EXERCISE GOAL: For each entry that follows, write out an identical copy.
----
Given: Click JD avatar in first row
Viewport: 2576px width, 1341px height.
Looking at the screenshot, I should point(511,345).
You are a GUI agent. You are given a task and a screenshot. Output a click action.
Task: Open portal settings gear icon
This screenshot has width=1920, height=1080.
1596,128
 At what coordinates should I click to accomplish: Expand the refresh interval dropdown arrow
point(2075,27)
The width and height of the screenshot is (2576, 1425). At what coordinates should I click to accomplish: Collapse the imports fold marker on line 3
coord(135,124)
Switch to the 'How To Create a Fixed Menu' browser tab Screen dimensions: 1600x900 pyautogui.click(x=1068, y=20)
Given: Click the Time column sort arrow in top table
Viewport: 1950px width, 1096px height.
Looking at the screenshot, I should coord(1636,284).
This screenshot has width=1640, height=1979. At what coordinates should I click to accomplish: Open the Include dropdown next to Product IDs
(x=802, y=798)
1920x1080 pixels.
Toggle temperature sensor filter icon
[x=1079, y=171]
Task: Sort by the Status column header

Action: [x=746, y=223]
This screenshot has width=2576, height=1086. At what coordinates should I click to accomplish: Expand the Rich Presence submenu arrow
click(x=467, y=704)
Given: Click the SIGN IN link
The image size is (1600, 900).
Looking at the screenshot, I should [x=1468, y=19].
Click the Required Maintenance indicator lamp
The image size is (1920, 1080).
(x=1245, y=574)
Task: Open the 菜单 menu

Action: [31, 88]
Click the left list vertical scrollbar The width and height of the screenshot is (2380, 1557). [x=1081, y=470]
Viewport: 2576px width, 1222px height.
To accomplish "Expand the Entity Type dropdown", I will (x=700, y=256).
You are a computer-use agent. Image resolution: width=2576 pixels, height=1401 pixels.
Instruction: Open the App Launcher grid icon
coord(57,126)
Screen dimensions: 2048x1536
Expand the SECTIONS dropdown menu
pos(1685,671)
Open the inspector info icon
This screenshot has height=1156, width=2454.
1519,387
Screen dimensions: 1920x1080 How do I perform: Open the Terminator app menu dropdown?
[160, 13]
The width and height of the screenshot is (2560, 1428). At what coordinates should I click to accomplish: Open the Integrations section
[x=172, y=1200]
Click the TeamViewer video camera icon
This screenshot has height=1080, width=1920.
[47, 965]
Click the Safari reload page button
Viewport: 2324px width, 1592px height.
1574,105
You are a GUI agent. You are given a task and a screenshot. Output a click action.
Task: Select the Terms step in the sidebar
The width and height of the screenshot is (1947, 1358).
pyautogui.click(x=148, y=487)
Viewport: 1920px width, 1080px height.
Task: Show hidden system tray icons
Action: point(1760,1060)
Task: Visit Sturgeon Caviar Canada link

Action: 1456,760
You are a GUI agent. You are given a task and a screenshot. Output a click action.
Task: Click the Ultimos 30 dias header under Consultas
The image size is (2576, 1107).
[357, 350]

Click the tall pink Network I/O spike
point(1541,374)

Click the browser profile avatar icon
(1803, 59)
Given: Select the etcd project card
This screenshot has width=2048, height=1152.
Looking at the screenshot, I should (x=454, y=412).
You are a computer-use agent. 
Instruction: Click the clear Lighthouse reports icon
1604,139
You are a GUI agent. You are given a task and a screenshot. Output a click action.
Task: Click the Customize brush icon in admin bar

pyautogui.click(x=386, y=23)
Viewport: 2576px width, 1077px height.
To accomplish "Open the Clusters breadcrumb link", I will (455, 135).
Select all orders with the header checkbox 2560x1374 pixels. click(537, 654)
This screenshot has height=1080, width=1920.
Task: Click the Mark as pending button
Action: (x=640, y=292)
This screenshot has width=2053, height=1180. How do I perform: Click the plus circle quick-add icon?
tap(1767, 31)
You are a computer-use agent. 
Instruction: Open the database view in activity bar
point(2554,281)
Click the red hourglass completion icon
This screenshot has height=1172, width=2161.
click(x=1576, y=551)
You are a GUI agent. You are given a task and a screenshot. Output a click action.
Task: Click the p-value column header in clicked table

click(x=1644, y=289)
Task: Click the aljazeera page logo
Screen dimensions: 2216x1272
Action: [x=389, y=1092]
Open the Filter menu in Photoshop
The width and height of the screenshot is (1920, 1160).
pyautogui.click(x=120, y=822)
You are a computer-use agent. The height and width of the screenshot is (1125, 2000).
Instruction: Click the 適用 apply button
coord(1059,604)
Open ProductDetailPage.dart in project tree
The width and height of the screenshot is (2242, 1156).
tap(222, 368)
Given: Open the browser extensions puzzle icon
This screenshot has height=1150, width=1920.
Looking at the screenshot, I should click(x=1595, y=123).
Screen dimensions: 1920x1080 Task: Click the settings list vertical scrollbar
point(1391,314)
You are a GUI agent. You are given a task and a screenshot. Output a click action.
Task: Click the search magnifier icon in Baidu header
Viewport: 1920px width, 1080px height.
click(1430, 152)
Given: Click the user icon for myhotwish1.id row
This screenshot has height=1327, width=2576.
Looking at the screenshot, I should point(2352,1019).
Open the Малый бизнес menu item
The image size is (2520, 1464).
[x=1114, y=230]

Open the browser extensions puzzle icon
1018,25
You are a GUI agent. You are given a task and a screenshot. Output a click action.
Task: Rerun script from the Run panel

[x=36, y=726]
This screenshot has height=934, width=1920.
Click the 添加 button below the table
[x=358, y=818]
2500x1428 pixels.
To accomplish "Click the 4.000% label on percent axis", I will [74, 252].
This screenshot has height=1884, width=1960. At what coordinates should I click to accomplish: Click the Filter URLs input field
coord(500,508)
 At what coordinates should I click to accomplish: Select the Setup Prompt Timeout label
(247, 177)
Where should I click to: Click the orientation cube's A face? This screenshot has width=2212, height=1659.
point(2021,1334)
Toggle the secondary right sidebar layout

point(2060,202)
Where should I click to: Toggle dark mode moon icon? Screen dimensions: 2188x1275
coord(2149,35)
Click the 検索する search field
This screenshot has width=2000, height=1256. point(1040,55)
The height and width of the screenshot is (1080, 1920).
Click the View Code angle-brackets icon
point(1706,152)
----
EXERCISE ANSWER:
Given: Click JD avatar in first row
Viewport: 2576px width, 1341px height.
Looking at the screenshot, I should point(511,345).
You are a GUI agent. You are given a task and a screenshot. Output a click action.
Task: Open portal settings gear icon
This screenshot has width=1920, height=1080.
1596,128
 At what coordinates should I click to accomplish: Expand the refresh interval dropdown arrow
point(2075,27)
The width and height of the screenshot is (2576, 1425). At what coordinates should I click to accomplish: Collapse the imports fold marker on line 3
coord(135,124)
Switch to the 'How To Create a Fixed Menu' browser tab Screen dimensions: 1600x900 pyautogui.click(x=1068, y=20)
Given: Click the Time column sort arrow in top table
Viewport: 1950px width, 1096px height.
Looking at the screenshot, I should coord(1636,284).
This screenshot has width=1640, height=1979. At what coordinates should I click to accomplish: Open the Include dropdown next to Product IDs
(x=802, y=798)
1920x1080 pixels.
Toggle temperature sensor filter icon
[x=1079, y=171]
Task: Sort by the Status column header

Action: [x=746, y=223]
This screenshot has width=2576, height=1086. At what coordinates should I click to accomplish: Expand the Rich Presence submenu arrow
click(x=467, y=704)
Given: Click the SIGN IN link
The image size is (1600, 900).
Looking at the screenshot, I should [x=1468, y=19].
Click the Required Maintenance indicator lamp
The image size is (1920, 1080).
(x=1245, y=574)
Task: Open the 菜单 menu

Action: [31, 88]
Click the left list vertical scrollbar The width and height of the screenshot is (2380, 1557). [x=1081, y=470]
Viewport: 2576px width, 1222px height.
To accomplish "Expand the Entity Type dropdown", I will (x=700, y=256).
You are a computer-use agent. Image resolution: width=2576 pixels, height=1401 pixels.
Instruction: Open the App Launcher grid icon
coord(57,126)
Screen dimensions: 2048x1536
Expand the SECTIONS dropdown menu
pos(1685,671)
Open the inspector info icon
This screenshot has height=1156, width=2454.
1519,387
Screen dimensions: 1920x1080 How do I perform: Open the Terminator app menu dropdown?
[160, 13]
The width and height of the screenshot is (2560, 1428). At what coordinates should I click to accomplish: Open the Integrations section
[x=172, y=1200]
Click the TeamViewer video camera icon
This screenshot has height=1080, width=1920.
[47, 965]
Click the Safari reload page button
Viewport: 2324px width, 1592px height.
1574,105
You are a GUI agent. You are given a task and a screenshot. Output a click action.
Task: Select the Terms step in the sidebar
The width and height of the screenshot is (1947, 1358).
pyautogui.click(x=148, y=487)
Viewport: 1920px width, 1080px height.
Task: Show hidden system tray icons
Action: point(1760,1060)
Task: Visit Sturgeon Caviar Canada link

Action: 1456,760
You are a GUI agent. You are given a task and a screenshot. Output a click action.
Task: Click the Ultimos 30 dias header under Consultas
The image size is (2576, 1107).
[357, 350]

Click the tall pink Network I/O spike
point(1541,374)

Click the browser profile avatar icon
(1803, 59)
Given: Select the etcd project card
This screenshot has width=2048, height=1152.
Looking at the screenshot, I should (x=454, y=412).
You are a computer-use agent. 
Instruction: Click the clear Lighthouse reports icon
1604,139
You are a GUI agent. You are given a task and a screenshot. Output a click action.
Task: Click the Customize brush icon in admin bar

pyautogui.click(x=386, y=23)
Viewport: 2576px width, 1077px height.
To accomplish "Open the Clusters breadcrumb link", I will (455, 135).
Select all orders with the header checkbox 2560x1374 pixels. click(537, 654)
This screenshot has height=1080, width=1920.
Task: Click the Mark as pending button
Action: (x=640, y=292)
This screenshot has width=2053, height=1180. How do I perform: Click the plus circle quick-add icon?
tap(1767, 31)
You are a computer-use agent. 
Instruction: Open the database view in activity bar
point(2554,281)
Click the red hourglass completion icon
This screenshot has height=1172, width=2161.
click(x=1576, y=551)
You are a GUI agent. You are given a task and a screenshot. Output a click action.
Task: Click the p-value column header in clicked table

click(x=1644, y=289)
Task: Click the aljazeera page logo
Screen dimensions: 2216x1272
Action: [x=389, y=1092]
Open the Filter menu in Photoshop
The width and height of the screenshot is (1920, 1160).
pyautogui.click(x=120, y=822)
You are a computer-use agent. The height and width of the screenshot is (1125, 2000).
Instruction: Click the 適用 apply button
coord(1059,604)
Open ProductDetailPage.dart in project tree
The width and height of the screenshot is (2242, 1156).
tap(222, 368)
Given: Open the browser extensions puzzle icon
This screenshot has height=1150, width=1920.
Looking at the screenshot, I should click(x=1595, y=123).
Screen dimensions: 1920x1080 Task: Click the settings list vertical scrollbar
point(1391,314)
You are a GUI agent. You are given a task and a screenshot. Output a click action.
Task: Click the search magnifier icon in Baidu header
Viewport: 1920px width, 1080px height.
click(1430, 152)
Given: Click the user icon for myhotwish1.id row
This screenshot has height=1327, width=2576.
Looking at the screenshot, I should point(2352,1019).
Open the Малый бизнес menu item
The image size is (2520, 1464).
[x=1114, y=230]

Open the browser extensions puzzle icon
1018,25
You are a GUI agent. You are given a task and a screenshot. Output a click action.
Task: Rerun script from the Run panel

[x=36, y=726]
This screenshot has height=934, width=1920.
Click the 添加 button below the table
[x=358, y=818]
2500x1428 pixels.
To accomplish "Click the 4.000% label on percent axis", I will [74, 252].
This screenshot has height=1884, width=1960. At what coordinates should I click to accomplish: Click the Filter URLs input field
coord(500,508)
 At what coordinates should I click to accomplish: Select the Setup Prompt Timeout label
(247, 177)
Where should I click to: Click the orientation cube's A face? This screenshot has width=2212, height=1659.
point(2021,1334)
Toggle the secondary right sidebar layout

point(2060,202)
Where should I click to: Toggle dark mode moon icon? Screen dimensions: 2188x1275
coord(2149,35)
Click the 検索する search field
This screenshot has width=2000, height=1256. point(1040,55)
The height and width of the screenshot is (1080, 1920).
Click the View Code angle-brackets icon
point(1706,152)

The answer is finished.